大文字のUV、TIME、TEXTUREはシステム変数です。関数内から参照できます。
float tは時間情報と剰余を用いてfloat t に0~1の範囲の値を得ます。
vec.xもUV座標系のx座標であるため0~1の値をとります。tを加えて1の剰余を得る事で横スクロールになります。
グラディウス風
スクロール速度の異なる複数の光点を並列にスクロールします。
shader_type canvas_item;
uniform float speed = 0.01;
uniform float ysize = 288;
void fragment() {
vec2 vec = UV;
float t = mod(TIME * speed, 1);
int m = int(vec.y * ysize) % 5;
vec.x = mod(vec.x + t * float(m + 1), 1.0);
COLOR = texture(TEXTURE, vec);
}
ysizeは縦方向のピクセル数です。(この例では512*288の画像を使っています。)
同じ剰余でも浮動小数点数のmod()ではなく整数型の%を使っています。元絵のピクセル1行毎に変換をかけたいため、小数点以下を切り捨てる目的でint型を使っています。そのためint()やfloat()といったキャスト関数があちこちに入って少々見づらくなってます。
int mには1行毎に0,1,2,3,4,0,1,....のように行毎の移動量が入ります。元絵の右側に1本の直線を引いてあるので、このシェーダーの動きを理解するのにちょうど良いでしょう。
ダライアス風
皆(?)の憧れ、ゆらゆら揺れるサインカーブスクロールです。
shader_type canvas_item;
uniform float speed = 0.5;
uniform float depth = 0.1;
void fragment() {
vec2 vec = UV;
float t = mod(TIME * speed, 1);
float radian = (vec.y - t) * PI * 2.0;
vec.x = vec.x + sin(radian) * depth;
COLOR = texture(TEXTURE, vec);
}
float radian はy座標の値(0~1)と時間経過に伴う変数t(0~1)から-1~1の範囲の数値に2πをかえて-2π~2πの値をとります。
xの値をsin(radian)で補正します。

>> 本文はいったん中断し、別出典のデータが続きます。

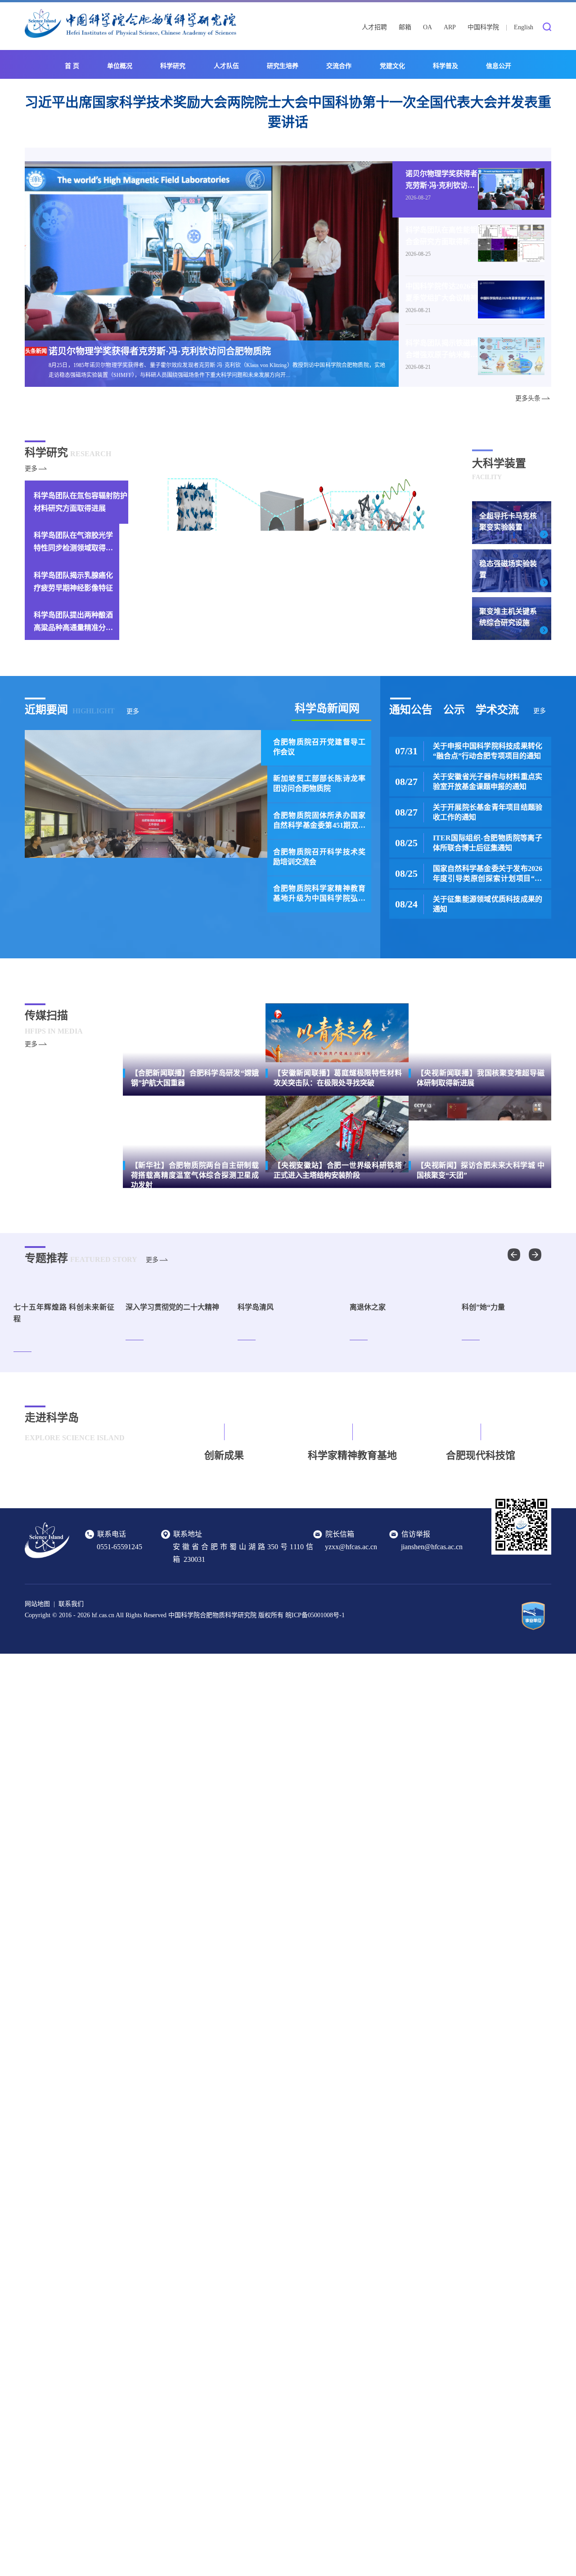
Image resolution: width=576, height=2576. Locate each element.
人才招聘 (374, 27)
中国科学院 (483, 27)
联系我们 (71, 1679)
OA (427, 27)
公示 (454, 710)
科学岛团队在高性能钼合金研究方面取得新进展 (441, 236)
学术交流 (497, 710)
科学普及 (445, 66)
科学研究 (172, 66)
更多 (31, 468)
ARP (450, 27)
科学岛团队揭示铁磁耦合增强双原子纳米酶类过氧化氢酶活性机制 (441, 349)
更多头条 (527, 398)
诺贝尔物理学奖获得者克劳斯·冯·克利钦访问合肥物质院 (441, 180)
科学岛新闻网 (327, 708)
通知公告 (410, 710)
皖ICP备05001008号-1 (315, 1690)
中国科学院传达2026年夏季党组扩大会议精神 (441, 292)
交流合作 (338, 66)
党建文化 (392, 66)
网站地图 (37, 1679)
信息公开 (498, 66)
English (523, 27)
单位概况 (119, 66)
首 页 (72, 66)
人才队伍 (226, 66)
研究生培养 (282, 66)
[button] (535, 1254)
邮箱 (405, 27)
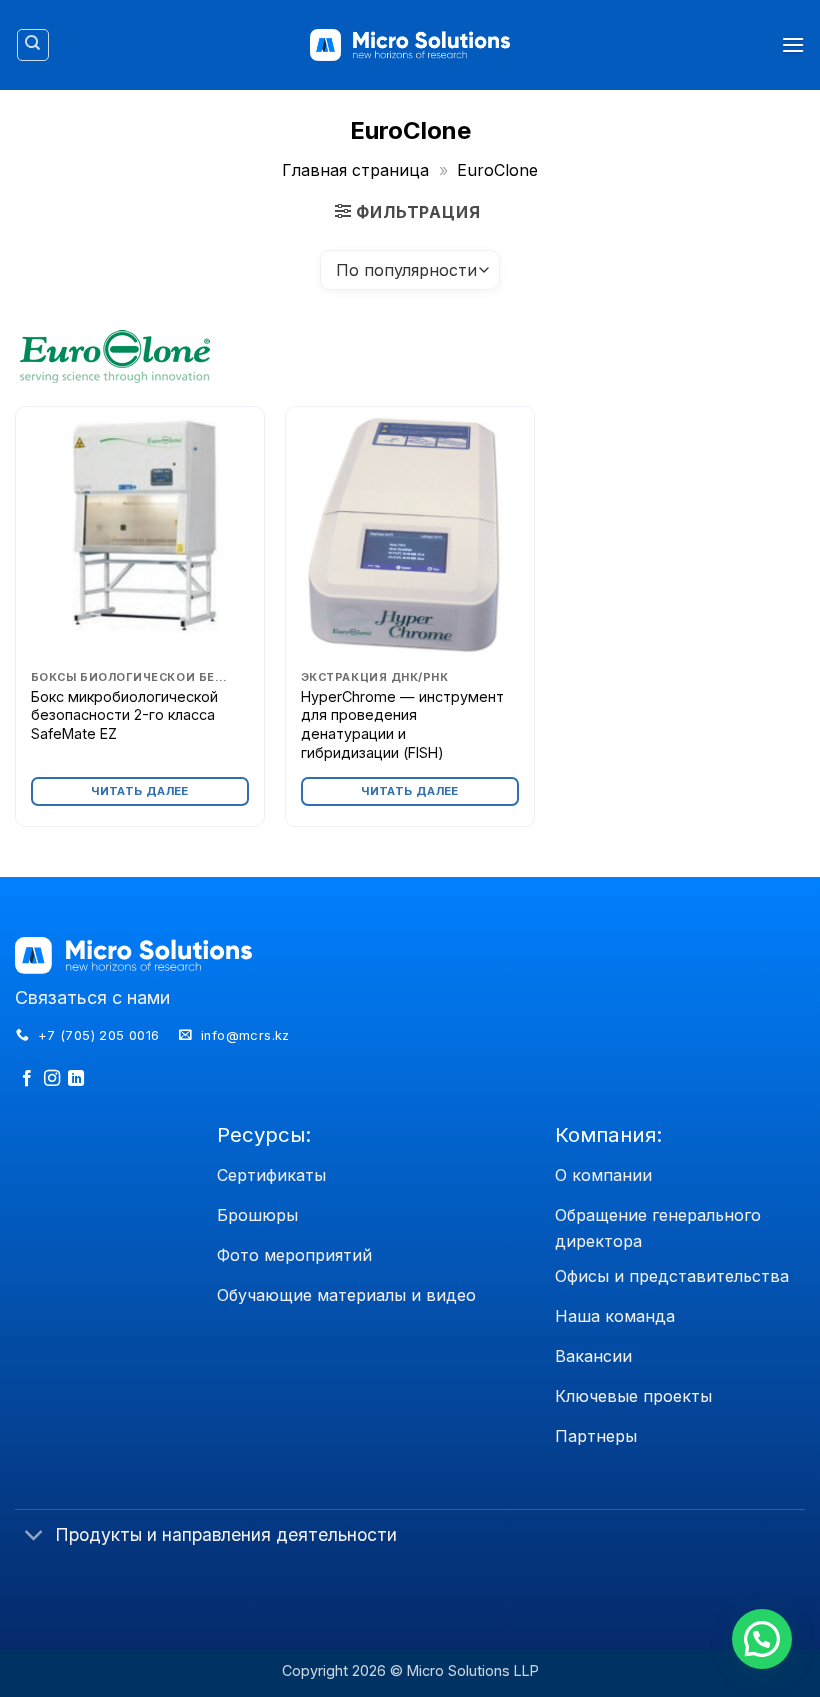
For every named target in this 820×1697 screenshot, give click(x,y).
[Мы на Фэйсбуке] (27, 1079)
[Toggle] (34, 1536)
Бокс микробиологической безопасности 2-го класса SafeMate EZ (124, 715)
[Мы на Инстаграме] (52, 1079)
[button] (793, 44)
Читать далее (139, 791)
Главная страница (355, 170)
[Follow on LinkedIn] (76, 1079)
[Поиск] (33, 45)
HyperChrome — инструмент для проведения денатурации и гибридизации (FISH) (402, 724)
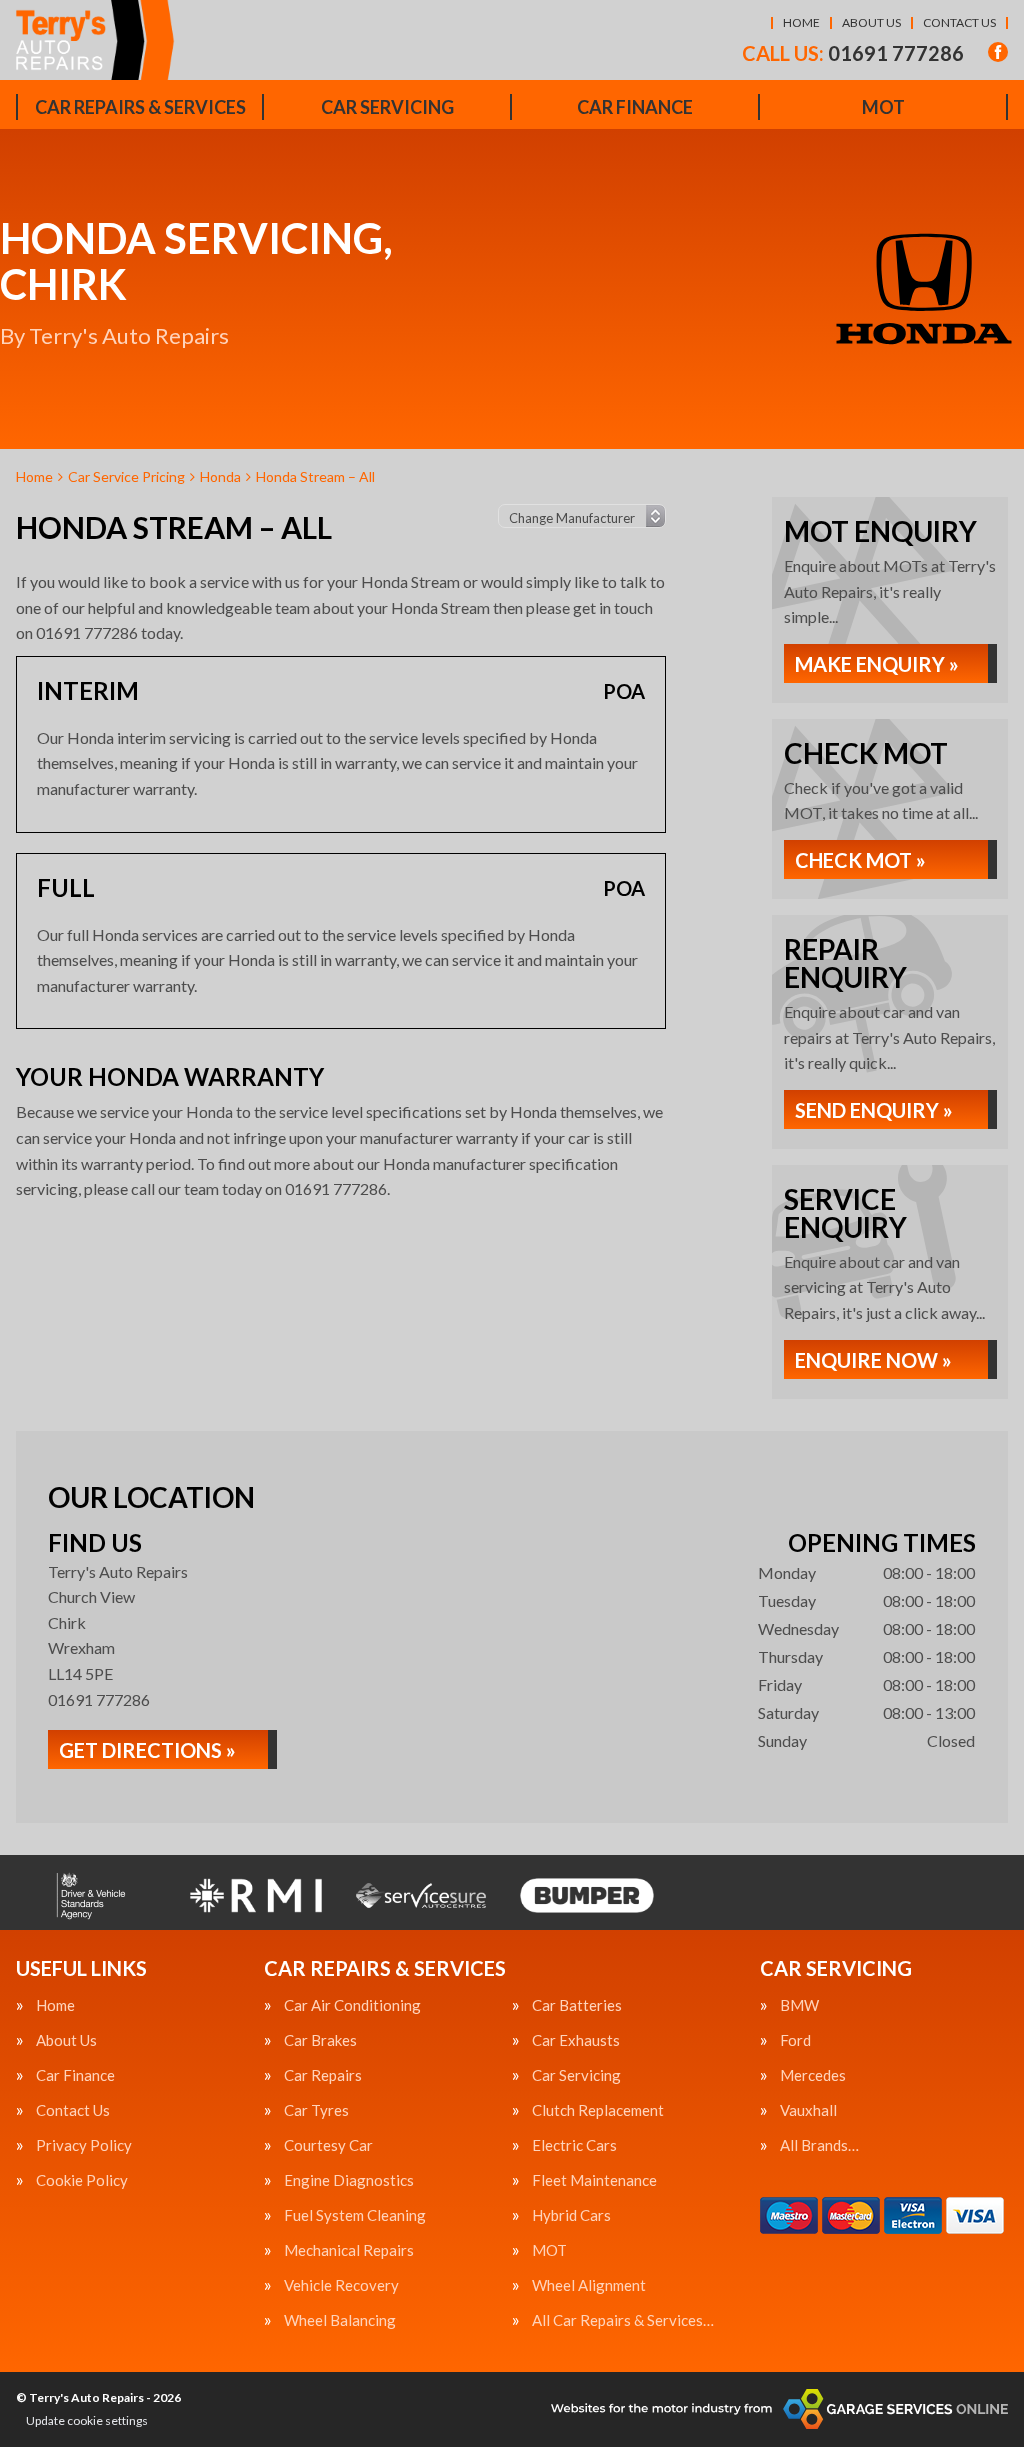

depthはユラユラの振れ幅です。
ゼクセクス風
正直これを再現できたことが嬉しくてこの記事を書いてます笑
shader_type canvas_item;
uniform float speed = 0.5;
uniform float xo = 0.33;//X原点
uniform float yo = 0.5;//Y原点
void fragment() {
vec2 vec = UV;
float t = mod(TIME * speed, 1);
float y = (vec.y - yo) * 2.0; //y軸の0~1を、-1~1の値に変換
vec.x = (vec.x - xo) * (1.0 / abs(y)); //(1)消失点方向に縮小をかける
vec.x = mod(vec.x + t, 1); //(2)左へスクロール
vec.y = mod(vec.y + t, 1); //(3)上へスクロール
COLOR = texture(TEXTURE, vec);
if((-0.05<y)&&(y<0.05)) //(4)水平線付近のモアレを非表示
COLOR = vec4(0, 0, 0, 0);
}
xo,yoが消失点になります。
(1) 1/ abs(y) は画面横方向の縮小係数です。この式で元の画像を消失点方向へ絞るように変形します。
(2)横方向スクロールです。X方向に関する変形ですが(1)と順番を入れ替えてしまうと意図した変形にならないので、この順序で変形してください。
(3)縦方向スクロールです。
(4)水平線付近のモアレがCG酔いを誘発するので別の色で塗りつぶします。
余談
(3)は消失点に向かって集まり再度拡散するように動きます。このままでもオリジナル通りなので必要充分ですが、水平線から拡散するようにしても良いでしょう。